Given text:
##############################
According to Miskiw, Brooks was informed specifically about the illegal interceptions in late January 2002,
It is the first time a senior News International colleague has come forward with testimony against Brooks, who was cleared of all phone hacking charges at the Old Bailey last year.
The alleged conversation took place in the News of the World newsroom, then at the company’s headquarters in Wapping, East London.
Whilst checking out the source of a controversial tip-off, the former Assistant Editor (News and Investigations) says that he told Rebekah Brooks that he had authorised several illegal techniques to investigate the story.
The intrusions also included ‘blagging’ confidential records and ‘turning round’ mobile phone numbers, which is when a private detective criminally ‘blags' a phone network to give them the address attached to the account.
The 65-year-old journalist, from Leeds, said: ‘I told her we "turned round" the source’s telephone number, listened to his voice mails, got his address, hacked his computer, got his employment records…’ However, Miskiw is not sure whether Brooks understood the significance of what he was saying because she was very angry at the time.
Byline wrote to Brooks for her comment on the allegation that Miskiw told her that voicemail and emails had been accessed to check the veracity of the News of the World story. Shortly before publication Byline received a short letter from lawyers representing Brooks which stated that the allegations were "entirely untrue". They highlighted that the question of her knowledge of voicemail interception had been the subject of extensive criminal proceedings. The lawyers stated that the allegations were "completely uncorroborated" and "from a single source with a "potential animus" against her. We put these points to Miskiw who denies any such animus and stands by his account. He responded, “I don’t have any bad blood towards Rebekah. I never have. She brought me back from New York. She promoted me. Why should I have any bad blood towards her?”
The alleged conversation took place at around 9pm on Saturday January 26th 2002 near a quiet corner of the newsroom.
Mulcaire Remembers Miskiw's Threat to Resign
If Brooks heard and understood Miskiw, his claims bring into question the evidence given at her high-profile trial last year.
On 24th June 2014, Brooks was found not guilty of all charges relating to intercepting voice messages, paying public officials, and perverting of the course of justice following an eight month trial.
The keystone of her defence was that she had no knowledge of phone hacking at the News of the World whilst she was editor between 2000 and 2003.
The former Sunday magazine secretary was acquitted by a unanimous verdict after a three year police investigation. Miskiw pleaded guilty during the same trial.
Miskiw’s account is partly corroborated by the News of the World’s top private detective Glenn Mulcaire, who carried out the phone and email interceptions under Miskiw’s supervision.
Mulcaire, 45, told Byline: ‘Greg told me at the time that he had been questioned by the Editor about why he was not on top of this story.
‘Greg told me that he’d threatened to resign.
‘He said that he fully-backed all of the information that I had provided for him on that story. He put his neck on the line.
‘I was happy that he fully backed what I said.
‘Of course, it turned out to be right.
‘So Greg didn't resign.’
In an exclusive story with Byline, Miskiw states that he recalled telling Brooks about phone hacking in connection with a story about the murder of toddler James Bulger.
##############################
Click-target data

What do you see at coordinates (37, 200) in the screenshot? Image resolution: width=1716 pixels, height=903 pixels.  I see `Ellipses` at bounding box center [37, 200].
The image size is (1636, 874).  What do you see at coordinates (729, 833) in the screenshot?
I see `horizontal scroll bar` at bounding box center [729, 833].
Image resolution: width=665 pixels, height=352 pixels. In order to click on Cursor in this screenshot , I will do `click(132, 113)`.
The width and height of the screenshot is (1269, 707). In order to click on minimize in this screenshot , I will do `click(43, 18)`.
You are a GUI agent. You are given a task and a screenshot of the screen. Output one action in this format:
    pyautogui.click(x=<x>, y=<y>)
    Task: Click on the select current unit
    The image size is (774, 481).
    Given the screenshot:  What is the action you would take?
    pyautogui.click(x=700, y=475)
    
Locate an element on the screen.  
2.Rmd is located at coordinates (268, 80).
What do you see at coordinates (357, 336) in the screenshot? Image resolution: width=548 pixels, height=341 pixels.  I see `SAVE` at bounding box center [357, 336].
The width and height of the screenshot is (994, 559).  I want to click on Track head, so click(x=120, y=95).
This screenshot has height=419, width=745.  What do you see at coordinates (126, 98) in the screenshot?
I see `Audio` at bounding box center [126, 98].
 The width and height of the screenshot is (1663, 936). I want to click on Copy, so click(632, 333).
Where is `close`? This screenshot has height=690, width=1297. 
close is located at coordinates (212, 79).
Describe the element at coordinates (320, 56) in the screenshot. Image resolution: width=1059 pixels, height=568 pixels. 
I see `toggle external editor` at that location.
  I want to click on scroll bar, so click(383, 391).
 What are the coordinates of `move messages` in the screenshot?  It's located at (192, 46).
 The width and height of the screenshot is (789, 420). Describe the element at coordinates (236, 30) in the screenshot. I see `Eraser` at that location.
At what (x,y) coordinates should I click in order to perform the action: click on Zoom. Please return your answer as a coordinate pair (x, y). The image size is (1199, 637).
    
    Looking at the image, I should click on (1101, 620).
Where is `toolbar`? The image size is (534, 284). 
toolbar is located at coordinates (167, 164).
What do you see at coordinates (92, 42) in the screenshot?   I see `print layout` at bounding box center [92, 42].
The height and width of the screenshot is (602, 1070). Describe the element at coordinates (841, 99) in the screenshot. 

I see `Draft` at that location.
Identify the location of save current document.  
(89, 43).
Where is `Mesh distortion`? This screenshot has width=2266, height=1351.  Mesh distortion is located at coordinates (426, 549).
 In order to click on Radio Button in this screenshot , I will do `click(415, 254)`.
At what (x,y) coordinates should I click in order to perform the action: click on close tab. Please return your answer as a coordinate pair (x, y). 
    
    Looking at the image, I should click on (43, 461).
##############################
Tasks:
A. Copy out the phone hacking article word for word, from "Miskiw’s account is" to "to be right.".
B. List the charges the phone hacking article says Brooks was found not guilty of on 24th June 2014.
These rows come from a different source than the phone hacking article.

Responses to the tasks:
A.
Miskiw’s account is partly corroborated by the News of the World’s top private detective Glenn Mulcaire, who carried out the phone and email interceptions under Miskiw’s supervision.
Mulcaire, 45, told Byline: ‘Greg told me at the time that he had been questioned by the Editor about why he was not on top of this story.
‘Greg told me that he’d threatened to resign.
‘He said that he fully-backed all of the information that I had provided for him on that story. He put his neck on the line.
‘I was happy that he fully backed what I said.
‘Of course, it turned out to be right.

B.
- Intercepting voice messages
- Paying public officials
- Perverting the course of justice